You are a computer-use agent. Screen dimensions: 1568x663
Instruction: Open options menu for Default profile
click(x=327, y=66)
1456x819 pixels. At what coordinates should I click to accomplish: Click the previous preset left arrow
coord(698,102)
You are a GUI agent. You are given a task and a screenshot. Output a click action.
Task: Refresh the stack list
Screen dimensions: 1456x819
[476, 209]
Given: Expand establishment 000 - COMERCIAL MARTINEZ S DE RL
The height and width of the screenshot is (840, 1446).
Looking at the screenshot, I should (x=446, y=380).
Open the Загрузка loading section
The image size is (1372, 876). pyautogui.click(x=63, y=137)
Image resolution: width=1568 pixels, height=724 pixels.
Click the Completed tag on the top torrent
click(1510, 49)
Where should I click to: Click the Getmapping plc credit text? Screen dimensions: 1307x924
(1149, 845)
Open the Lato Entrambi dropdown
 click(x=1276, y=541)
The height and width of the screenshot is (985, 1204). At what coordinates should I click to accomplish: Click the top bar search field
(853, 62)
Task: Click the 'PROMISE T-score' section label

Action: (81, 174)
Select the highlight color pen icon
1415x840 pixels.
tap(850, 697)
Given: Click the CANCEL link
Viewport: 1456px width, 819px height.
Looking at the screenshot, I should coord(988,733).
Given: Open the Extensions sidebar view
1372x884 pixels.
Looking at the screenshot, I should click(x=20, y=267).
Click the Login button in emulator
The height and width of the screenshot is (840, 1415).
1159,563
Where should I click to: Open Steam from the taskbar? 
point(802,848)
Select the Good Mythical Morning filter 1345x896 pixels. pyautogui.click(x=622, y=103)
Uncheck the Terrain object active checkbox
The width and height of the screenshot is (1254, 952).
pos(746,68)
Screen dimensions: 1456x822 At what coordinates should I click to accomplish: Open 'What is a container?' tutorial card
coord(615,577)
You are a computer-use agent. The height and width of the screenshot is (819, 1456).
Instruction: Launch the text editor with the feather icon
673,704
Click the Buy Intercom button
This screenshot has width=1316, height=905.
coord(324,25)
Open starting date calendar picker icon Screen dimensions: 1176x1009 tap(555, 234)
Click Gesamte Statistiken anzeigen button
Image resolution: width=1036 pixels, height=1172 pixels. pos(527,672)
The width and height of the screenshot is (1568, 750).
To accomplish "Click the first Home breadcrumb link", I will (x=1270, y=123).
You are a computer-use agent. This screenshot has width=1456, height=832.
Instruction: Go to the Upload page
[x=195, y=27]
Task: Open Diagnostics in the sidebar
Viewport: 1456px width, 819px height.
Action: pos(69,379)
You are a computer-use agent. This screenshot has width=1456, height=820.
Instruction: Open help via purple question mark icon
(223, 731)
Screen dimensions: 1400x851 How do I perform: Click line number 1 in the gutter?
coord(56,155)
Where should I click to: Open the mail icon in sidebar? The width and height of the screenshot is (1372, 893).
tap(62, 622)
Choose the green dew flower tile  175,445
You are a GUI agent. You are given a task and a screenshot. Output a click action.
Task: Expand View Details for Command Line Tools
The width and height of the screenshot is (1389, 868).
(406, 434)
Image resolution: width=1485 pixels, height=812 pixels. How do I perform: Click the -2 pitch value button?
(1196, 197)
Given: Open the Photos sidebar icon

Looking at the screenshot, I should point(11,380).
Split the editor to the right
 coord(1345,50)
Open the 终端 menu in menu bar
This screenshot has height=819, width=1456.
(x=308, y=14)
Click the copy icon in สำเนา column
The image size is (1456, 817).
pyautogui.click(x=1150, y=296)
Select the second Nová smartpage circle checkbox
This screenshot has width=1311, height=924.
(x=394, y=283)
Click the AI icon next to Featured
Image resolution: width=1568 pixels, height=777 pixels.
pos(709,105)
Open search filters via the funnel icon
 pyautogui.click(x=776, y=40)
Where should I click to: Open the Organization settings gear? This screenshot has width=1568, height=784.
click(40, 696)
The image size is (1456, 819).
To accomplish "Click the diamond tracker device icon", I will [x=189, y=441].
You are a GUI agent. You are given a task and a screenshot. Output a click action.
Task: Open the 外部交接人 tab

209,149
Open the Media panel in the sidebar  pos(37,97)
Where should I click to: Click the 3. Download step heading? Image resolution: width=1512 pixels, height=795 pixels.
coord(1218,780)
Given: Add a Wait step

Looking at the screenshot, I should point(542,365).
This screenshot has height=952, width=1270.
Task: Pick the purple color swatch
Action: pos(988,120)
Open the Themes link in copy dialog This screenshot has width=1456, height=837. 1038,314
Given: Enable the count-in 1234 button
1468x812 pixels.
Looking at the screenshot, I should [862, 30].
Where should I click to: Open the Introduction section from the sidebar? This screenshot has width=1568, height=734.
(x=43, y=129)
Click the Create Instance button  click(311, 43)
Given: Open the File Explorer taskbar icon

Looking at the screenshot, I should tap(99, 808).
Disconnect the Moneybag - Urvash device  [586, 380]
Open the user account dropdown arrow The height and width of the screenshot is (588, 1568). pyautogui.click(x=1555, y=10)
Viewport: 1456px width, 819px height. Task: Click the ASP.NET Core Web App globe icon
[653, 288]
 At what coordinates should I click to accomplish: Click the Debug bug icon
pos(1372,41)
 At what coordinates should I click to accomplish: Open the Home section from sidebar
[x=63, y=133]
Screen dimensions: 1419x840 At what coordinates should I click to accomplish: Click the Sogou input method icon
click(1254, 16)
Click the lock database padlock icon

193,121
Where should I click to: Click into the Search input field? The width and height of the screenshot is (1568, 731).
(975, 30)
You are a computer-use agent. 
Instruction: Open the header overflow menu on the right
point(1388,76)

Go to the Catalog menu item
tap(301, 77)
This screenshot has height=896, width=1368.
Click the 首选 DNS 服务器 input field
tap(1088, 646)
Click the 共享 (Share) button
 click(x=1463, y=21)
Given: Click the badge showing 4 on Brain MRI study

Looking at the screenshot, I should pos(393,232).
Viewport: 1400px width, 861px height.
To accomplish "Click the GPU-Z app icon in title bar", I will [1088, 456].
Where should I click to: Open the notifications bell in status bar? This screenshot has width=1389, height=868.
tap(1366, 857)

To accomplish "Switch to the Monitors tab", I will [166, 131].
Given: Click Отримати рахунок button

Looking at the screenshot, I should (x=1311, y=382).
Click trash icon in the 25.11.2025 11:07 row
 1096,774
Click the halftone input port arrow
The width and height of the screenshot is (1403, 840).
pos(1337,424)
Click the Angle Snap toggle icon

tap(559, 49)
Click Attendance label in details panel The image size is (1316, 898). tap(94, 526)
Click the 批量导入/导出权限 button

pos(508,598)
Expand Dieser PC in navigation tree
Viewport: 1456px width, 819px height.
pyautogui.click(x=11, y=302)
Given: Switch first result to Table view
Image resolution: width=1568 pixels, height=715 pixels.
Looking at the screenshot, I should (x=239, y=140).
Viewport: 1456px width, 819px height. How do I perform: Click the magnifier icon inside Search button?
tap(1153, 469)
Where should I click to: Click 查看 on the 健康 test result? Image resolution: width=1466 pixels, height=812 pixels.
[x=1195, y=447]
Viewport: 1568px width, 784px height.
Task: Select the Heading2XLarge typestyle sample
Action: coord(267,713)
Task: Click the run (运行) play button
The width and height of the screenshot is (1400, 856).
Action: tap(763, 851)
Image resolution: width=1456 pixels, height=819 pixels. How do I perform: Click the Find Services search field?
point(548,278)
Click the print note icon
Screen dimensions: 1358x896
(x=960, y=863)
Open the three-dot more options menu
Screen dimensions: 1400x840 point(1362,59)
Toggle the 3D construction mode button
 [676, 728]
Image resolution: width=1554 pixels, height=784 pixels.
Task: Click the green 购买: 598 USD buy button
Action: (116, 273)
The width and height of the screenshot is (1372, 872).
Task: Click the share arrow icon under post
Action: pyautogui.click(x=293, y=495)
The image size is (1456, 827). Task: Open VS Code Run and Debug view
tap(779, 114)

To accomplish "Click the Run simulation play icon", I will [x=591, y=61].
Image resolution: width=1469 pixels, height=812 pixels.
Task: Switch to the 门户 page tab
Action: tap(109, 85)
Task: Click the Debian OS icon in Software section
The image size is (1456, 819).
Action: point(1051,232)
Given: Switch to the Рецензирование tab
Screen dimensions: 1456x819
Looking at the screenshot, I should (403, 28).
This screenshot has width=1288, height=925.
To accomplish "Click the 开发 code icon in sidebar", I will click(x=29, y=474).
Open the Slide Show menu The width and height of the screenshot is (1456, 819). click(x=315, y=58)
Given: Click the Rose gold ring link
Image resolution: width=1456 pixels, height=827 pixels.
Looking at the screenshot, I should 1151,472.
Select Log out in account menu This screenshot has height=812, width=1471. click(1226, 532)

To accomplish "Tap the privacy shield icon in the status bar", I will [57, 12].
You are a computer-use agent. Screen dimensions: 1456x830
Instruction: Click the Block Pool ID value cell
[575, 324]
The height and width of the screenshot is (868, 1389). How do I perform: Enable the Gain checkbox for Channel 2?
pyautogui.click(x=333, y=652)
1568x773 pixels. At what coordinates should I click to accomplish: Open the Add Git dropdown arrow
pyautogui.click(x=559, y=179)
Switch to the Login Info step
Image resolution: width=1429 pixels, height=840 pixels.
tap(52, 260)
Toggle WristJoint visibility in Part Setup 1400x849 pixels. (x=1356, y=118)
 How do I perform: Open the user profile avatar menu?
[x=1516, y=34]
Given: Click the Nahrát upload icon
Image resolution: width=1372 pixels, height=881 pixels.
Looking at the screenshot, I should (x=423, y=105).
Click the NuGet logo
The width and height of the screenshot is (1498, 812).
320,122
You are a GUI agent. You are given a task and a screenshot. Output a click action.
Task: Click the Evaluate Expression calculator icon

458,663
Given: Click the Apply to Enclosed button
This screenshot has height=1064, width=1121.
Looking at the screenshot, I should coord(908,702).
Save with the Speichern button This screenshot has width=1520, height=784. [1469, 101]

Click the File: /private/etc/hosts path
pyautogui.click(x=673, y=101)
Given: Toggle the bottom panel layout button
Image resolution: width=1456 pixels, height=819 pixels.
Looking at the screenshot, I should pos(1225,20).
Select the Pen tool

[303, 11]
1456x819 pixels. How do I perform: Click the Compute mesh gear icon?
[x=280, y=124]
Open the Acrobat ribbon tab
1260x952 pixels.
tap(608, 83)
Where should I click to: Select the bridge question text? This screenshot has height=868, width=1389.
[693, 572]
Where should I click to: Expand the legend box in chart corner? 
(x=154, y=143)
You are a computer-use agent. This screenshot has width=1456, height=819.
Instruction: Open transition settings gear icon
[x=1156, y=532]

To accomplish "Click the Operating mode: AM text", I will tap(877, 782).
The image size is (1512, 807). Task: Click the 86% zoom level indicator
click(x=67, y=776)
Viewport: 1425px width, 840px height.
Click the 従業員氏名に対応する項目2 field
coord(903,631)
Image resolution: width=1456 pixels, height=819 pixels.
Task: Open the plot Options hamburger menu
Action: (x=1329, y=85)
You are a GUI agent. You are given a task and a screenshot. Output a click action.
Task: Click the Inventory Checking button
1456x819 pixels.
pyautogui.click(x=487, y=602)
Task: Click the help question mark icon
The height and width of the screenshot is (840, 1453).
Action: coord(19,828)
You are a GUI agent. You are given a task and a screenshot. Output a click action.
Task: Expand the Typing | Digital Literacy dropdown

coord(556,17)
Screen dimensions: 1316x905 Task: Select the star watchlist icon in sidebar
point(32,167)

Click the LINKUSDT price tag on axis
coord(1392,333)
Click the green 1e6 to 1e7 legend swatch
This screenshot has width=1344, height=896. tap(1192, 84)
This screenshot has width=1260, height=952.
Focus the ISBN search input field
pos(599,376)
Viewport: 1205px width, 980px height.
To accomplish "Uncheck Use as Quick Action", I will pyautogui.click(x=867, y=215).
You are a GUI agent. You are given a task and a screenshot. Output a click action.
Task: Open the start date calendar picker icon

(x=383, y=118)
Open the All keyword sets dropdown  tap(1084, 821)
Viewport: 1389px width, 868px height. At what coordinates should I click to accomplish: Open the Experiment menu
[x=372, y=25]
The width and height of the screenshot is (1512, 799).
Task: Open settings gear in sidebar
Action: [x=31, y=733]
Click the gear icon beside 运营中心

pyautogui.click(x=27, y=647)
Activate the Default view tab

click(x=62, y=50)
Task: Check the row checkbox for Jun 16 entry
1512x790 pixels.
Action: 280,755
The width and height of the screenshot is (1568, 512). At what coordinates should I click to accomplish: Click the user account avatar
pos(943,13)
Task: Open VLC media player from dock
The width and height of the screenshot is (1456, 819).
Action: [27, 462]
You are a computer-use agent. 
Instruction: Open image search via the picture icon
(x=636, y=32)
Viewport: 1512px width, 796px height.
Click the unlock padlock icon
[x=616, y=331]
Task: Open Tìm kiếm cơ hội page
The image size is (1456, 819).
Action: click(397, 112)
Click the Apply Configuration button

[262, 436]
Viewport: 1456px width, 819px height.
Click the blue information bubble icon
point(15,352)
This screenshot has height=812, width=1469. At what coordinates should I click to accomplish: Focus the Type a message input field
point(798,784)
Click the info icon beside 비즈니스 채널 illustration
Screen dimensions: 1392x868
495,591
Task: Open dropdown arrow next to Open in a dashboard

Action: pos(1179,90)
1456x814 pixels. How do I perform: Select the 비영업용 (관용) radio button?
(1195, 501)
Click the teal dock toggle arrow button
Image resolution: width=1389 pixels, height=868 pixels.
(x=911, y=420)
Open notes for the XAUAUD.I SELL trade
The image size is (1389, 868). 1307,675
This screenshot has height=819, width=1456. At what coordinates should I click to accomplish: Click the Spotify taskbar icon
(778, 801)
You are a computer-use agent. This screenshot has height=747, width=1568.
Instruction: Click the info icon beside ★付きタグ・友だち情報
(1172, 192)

________________________________________

• _Work item_
Restate word for word the entries above, starting at the line with "Debug bug icon" and ending at the line with "Task: Click the run (运行) play button", inclusive, and no others.

• _Answer space_
 At what coordinates should I click to accomplish: Click the Debug bug icon
pos(1372,41)
 At what coordinates should I click to accomplish: Open the Home section from sidebar
[x=63, y=133]
Screen dimensions: 1419x840 At what coordinates should I click to accomplish: Click the Sogou input method icon
click(1254, 16)
Click the lock database padlock icon

193,121
Where should I click to: Click into the Search input field? The width and height of the screenshot is (1568, 731).
(975, 30)
You are a computer-use agent. 
Instruction: Open the header overflow menu on the right
point(1388,76)

Go to the Catalog menu item
tap(301, 77)
This screenshot has height=896, width=1368.
Click the 首选 DNS 服务器 input field
tap(1088, 646)
Click the 共享 (Share) button
 click(x=1463, y=21)
Given: Click the badge showing 4 on Brain MRI study

Looking at the screenshot, I should pos(393,232).
Viewport: 1400px width, 861px height.
To accomplish "Click the GPU-Z app icon in title bar", I will [1088, 456].
Where should I click to: Open the notifications bell in status bar? This screenshot has width=1389, height=868.
tap(1366, 857)

To accomplish "Switch to the Monitors tab", I will [166, 131].
Given: Click Отримати рахунок button

Looking at the screenshot, I should (x=1311, y=382).
Click trash icon in the 25.11.2025 11:07 row
 1096,774
Click the halftone input port arrow
The width and height of the screenshot is (1403, 840).
pos(1337,424)
Click the Angle Snap toggle icon

tap(559, 49)
Click Attendance label in details panel The image size is (1316, 898). tap(94, 526)
Click the 批量导入/导出权限 button

pos(508,598)
Expand Dieser PC in navigation tree
Viewport: 1456px width, 819px height.
pyautogui.click(x=11, y=302)
Given: Switch first result to Table view
Image resolution: width=1568 pixels, height=715 pixels.
Looking at the screenshot, I should (x=239, y=140).
Viewport: 1456px width, 819px height. How do I perform: Click the magnifier icon inside Search button?
tap(1153, 469)
Where should I click to: Click 查看 on the 健康 test result? Image resolution: width=1466 pixels, height=812 pixels.
[x=1195, y=447]
Viewport: 1568px width, 784px height.
Task: Select the Heading2XLarge typestyle sample
Action: coord(267,713)
Task: Click the run (运行) play button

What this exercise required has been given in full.